* About this task *
For each line below, return an exact copy.

* Data to process *
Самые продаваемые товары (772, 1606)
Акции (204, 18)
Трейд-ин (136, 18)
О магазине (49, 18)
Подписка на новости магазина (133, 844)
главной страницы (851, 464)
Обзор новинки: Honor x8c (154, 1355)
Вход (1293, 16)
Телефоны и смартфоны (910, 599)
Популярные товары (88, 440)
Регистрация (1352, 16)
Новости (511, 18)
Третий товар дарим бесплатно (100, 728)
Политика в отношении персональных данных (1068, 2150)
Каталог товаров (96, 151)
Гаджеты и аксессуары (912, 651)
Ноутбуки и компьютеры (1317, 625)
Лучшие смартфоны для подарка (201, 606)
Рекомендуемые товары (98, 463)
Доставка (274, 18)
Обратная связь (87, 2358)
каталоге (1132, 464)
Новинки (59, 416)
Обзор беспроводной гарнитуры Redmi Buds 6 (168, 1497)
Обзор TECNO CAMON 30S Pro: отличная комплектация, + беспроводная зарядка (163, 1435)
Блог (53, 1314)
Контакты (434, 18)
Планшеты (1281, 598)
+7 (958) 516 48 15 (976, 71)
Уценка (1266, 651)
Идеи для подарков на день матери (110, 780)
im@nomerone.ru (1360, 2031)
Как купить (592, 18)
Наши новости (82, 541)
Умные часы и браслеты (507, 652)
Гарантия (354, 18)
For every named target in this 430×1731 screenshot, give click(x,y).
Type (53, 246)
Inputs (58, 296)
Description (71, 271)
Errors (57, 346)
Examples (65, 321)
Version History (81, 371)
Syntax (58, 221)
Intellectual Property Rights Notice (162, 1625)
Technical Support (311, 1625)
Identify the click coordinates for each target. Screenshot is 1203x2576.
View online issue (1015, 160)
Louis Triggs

* Exercise response *
Самые продаваемые товары (772, 1606)
Акции (204, 18)
Трейд-ин (136, 18)
О магазине (49, 18)
Подписка на новости магазина (133, 844)
главной страницы (851, 464)
Обзор новинки: Honor x8c (154, 1355)
Вход (1293, 16)
Телефоны и смартфоны (910, 599)
Популярные товары (88, 440)
Регистрация (1352, 16)
Новости (511, 18)
Третий товар дарим бесплатно (100, 728)
Политика в отношении персональных данных (1068, 2150)
Каталог товаров (96, 151)
Гаджеты и аксессуары (912, 651)
Ноутбуки и компьютеры (1317, 625)
Лучшие смартфоны для подарка (201, 606)
Рекомендуемые товары (98, 463)
Доставка (274, 18)
Обратная связь (87, 2358)
каталоге (1132, 464)
Новинки (59, 416)
Обзор беспроводной гарнитуры Redmi Buds 6 (168, 1497)
Обзор TECNO CAMON 30S Pro: отличная комплектация, + беспроводная зарядка (163, 1435)
Блог (53, 1314)
Контакты (434, 18)
Планшеты (1281, 598)
+7 (958) 516 48 15 (976, 71)
Уценка (1266, 651)
Идеи для подарков на день матери (110, 780)
im@nomerone.ru (1360, 2031)
Как купить (592, 18)
Наши новости (82, 541)
Умные часы и браслеты (507, 652)
Гарантия (354, 18)
For every named target in this 430×1731 screenshot, give click(x,y).
Type (53, 246)
Inputs (58, 296)
Description (71, 271)
Errors (57, 346)
Examples (65, 321)
Version History (81, 371)
Syntax (58, 221)
Intellectual Property Rights Notice (162, 1625)
Technical Support (311, 1625)
Identify the click coordinates for each target. Screenshot is 1203x2576.
View online issue (1015, 160)
Louis Triggs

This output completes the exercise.